**Aim of the exercise**
The answer must be an exact copy of all the data below.

Records excerpted from a collection
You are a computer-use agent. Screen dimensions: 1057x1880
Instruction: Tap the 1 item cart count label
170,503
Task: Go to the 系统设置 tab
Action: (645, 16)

**Output below**
You are a computer-use agent. Screen dimensions: 1057x1880
Instruction: Tap the 1 item cart count label
170,503
Task: Go to the 系统设置 tab
Action: (645, 16)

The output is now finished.